I've got a parquet dataset located in the directory "dataset_path"
with an index column date
.
The metadata was created by dask and the relevant schema data looks as follows:
date: timestamp[us]
-- schema metadata --
pandas: '{"index_columns": ["date"], ...
I read the dataset into a dask dataframe using pyarrow:
import dask.dataframe as dd
ddf = dd.read_parquet("dataset_path", engine="pyarrow", calculate_divisions=True)
Just to be sure that the divisions are known to dask, I run:
print(ddf.divisions)
(Timestamp('2020-01-01 00:00:00'), Timestamp('2020-02-01 00:00:00'), ...
Nevertheless, dask seems to ignore the divisions in many operations. For example, running the following code
ddf.loc[ddf.index == pd.Timestamp("2020-01-01")].compute()

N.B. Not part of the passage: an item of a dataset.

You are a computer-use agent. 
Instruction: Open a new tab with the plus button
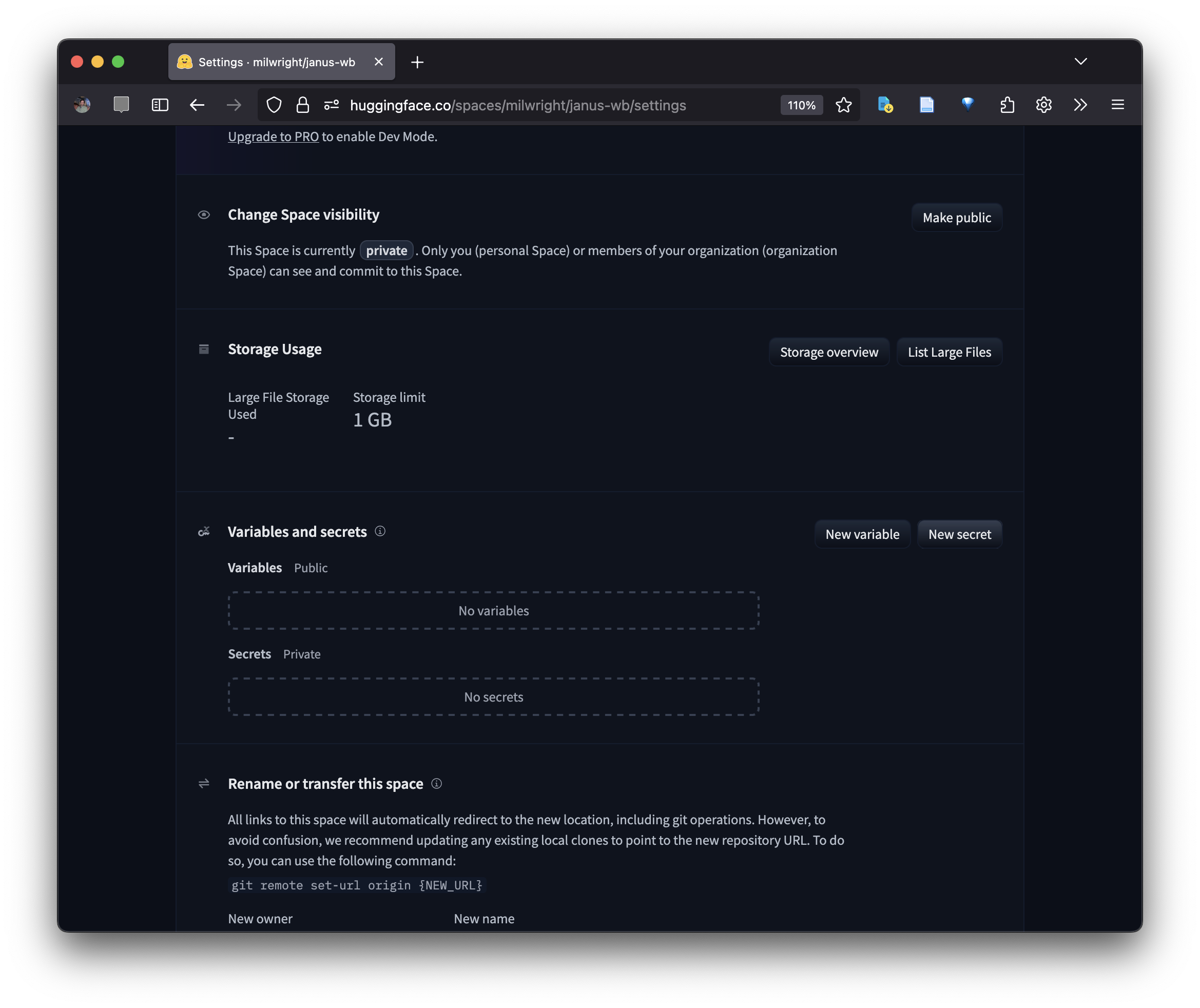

after enabling debugging with
import logging
logging.basicConfig(format="%(message)s", level=logging.DEBUG)
outputs to the log:
open file: ./dataset_path/part.0.parquet
open file: ./dataset_path/part.1.parquet
open file: ./dataset_path/part.2.parquet
...
So dask processes all files in the dataset. Even though from the divisions it's clear that only the first file can match.
What am I missing here? Any help how I can tell dask to look only at the relevant files is greatly appreciated.
The same problem arises with other index-based operations. For instance merging on the index with
pdf = pd.DataFrame({"y": 0}, index=pd.Index([pd.Timestamp("2020-01-01")]))
dd.merge(ddf, pdf, left_index=True, right_index=True).compute()
also opens all files in the dataset.
I also tried switching from pyarrow to fastparquet as an engine. But the problem persists.
Finally, here's some code to produce a dummy version of "my_dataset"
to get a minimal working example:
from datetime import date
from dateutil.relativedelta import relativedelta
import pandas as pd
def write_parquet_timeseries(path: str, start: date, end: date):
for part, pdf in enumerate(generate_timeseries(start, end)):
dd.to_parquet(
dd.from_pandas(pdf, npartitions=1),
path,
engine="pyarrow",
overwrite=part == 0,
append=part > 0,
write_metadata_file=True,
)
def generate_timeseries(start: date, end: date):
start0, end0 = None, start
while end0 < end:
start0, end0 = end0, end0 + relativedelta(months=1)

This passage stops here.